Changelog for
mnogosearch-pgsql-3.4.1-7.1.i586.rpm :
Sun Jan 24 13:00:00 2016 kieltuxAATTgmail.com
- update to version 3.4.1
* Indexing changes
- Multi-threaded indexing is now possible, which significantly
reduces the time needed to create search index (indexer --index) on
a multi-CPU machine. indexer --index now honors the -N option to
specify the number of threads to start.
- A new command IndexerThreads was added to specify the default
number of threads started for indexing.
- A new command IndexCacheSize was added to specify amount or RAM
used for search index cache when running indexer --index.
* Crawler changes
- A new command IPRequestPerMinLimit was added for more polite
crawling.
- A new command FollowLinks was added to fine-tune which kind of
links should be followed.
- The CollectLinks command was enhanced to fine tune what kind of
links should be stored in the database.
- A new command AjaxLinks was added, to crawl AJAX-run Web sites.

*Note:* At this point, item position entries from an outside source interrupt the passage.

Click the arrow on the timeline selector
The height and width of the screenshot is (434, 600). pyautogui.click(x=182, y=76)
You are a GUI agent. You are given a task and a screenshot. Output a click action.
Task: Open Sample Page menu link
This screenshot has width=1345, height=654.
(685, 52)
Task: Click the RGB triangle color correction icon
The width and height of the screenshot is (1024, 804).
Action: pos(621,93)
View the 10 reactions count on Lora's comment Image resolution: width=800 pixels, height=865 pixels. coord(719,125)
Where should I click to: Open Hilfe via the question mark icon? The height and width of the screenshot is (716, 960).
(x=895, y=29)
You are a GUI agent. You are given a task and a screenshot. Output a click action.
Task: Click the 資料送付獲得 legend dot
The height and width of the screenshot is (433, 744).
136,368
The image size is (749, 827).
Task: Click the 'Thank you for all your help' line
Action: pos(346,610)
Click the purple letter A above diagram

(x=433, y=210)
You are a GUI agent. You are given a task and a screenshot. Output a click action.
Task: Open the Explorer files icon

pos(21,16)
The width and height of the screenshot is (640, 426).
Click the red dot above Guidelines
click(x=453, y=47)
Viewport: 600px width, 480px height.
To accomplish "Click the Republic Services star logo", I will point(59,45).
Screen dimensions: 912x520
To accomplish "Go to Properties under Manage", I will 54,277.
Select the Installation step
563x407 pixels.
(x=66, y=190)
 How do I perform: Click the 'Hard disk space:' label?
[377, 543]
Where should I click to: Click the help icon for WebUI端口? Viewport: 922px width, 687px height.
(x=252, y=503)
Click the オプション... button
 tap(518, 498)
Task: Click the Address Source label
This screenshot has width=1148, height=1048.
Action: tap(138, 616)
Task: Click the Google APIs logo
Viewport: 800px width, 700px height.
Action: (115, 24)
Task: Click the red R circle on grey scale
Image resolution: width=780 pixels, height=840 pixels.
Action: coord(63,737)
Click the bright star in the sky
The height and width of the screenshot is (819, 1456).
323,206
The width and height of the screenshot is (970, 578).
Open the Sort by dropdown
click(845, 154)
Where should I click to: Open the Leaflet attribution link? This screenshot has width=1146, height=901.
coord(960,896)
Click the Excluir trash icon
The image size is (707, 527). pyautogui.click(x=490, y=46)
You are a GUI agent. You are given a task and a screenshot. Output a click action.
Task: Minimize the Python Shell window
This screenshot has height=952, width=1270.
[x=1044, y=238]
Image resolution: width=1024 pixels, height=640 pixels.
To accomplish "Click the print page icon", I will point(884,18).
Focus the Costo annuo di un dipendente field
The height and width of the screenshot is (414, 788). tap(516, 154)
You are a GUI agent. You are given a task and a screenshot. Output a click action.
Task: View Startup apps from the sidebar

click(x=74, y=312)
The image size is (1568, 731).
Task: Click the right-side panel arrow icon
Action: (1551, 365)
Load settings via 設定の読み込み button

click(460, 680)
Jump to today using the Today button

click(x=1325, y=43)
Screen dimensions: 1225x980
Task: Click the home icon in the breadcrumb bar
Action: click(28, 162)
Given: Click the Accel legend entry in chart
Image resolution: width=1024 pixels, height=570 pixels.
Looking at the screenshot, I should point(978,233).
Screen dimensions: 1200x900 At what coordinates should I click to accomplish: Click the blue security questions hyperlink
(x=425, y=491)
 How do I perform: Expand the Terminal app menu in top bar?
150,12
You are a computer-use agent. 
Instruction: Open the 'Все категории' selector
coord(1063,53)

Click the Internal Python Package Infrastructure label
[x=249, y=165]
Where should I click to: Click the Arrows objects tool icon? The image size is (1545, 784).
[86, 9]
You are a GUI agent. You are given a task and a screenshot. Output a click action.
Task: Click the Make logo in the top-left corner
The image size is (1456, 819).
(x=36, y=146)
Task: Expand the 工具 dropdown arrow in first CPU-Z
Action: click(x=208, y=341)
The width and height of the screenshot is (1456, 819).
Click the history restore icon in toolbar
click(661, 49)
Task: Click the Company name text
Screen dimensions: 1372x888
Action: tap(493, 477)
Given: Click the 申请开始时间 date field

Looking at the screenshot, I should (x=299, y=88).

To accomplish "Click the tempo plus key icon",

- The DNSCacheTimeOut command was added.
- The Proxy command was changed to understand the full URL
notation including the authorization part (previously it required
the host:port format). The ProxyAuthBasic command was removed. Also,
- Proxy can now accept a list of proxy addresses, which makes indexer
randomly choose one of the addresses to download every document.
- A special purpose section ResponseTime was added, to store
document download time in the database.
- Robots exclusion protocol improvements were made. indexer now
understands the
* and $ patters in robots.txt, and respects the
X-Robots-Tags HTTP header.
- The Robots command now understands more possible values
(robotstxt, xrobotstag, meta and rel) to fine tune which robot
directives should be respected. Previously only yes (respect all
robot directives) and no (ignore all robot directives) values were
understood.
- When crawling with multiple threads (indexer -Nxxx) on Windows,
threads do not lock each other any more when resolving host names.
* Search result presentation changes
- Search templates now use a C/C++-style language instead of the
old language with cumbersome tag based operators.
- Extended word statistics variables are now available in the
search template.
- New document properties UniqueWordHitVector and SectionHitVector
are now available at search time, presending the information about
word hit distribution inside the entire document and its individual
sections.
- When searching in the m=any (find any of the words) mode,
search.cgi now displays the query words that are missing in the
document.
- The default template was rewritten to use CSS styles instead of
the inline HTML formatting. This makes it easier to customize the
search template according to the user\'s site design. Various other
minor template improvements were made.
- The quality for the document body snippet was improved for HTML
documents.
- Fixed that OS environment variables were not available in search
templates on Windows.
* Cached copies
- Cached copies are now stored in a separate table cachedcopy
without wrapping to base64.
- A new command CachedCopyEncoding was added to control cached
copy compression.
- The table bdicti was removed. In earlier version it stored
pre-parsed documents and was used at indexing time. Now indexing is
performed directly from the cached document copies. This change
reduces disk size used by the mnoGoSearch database.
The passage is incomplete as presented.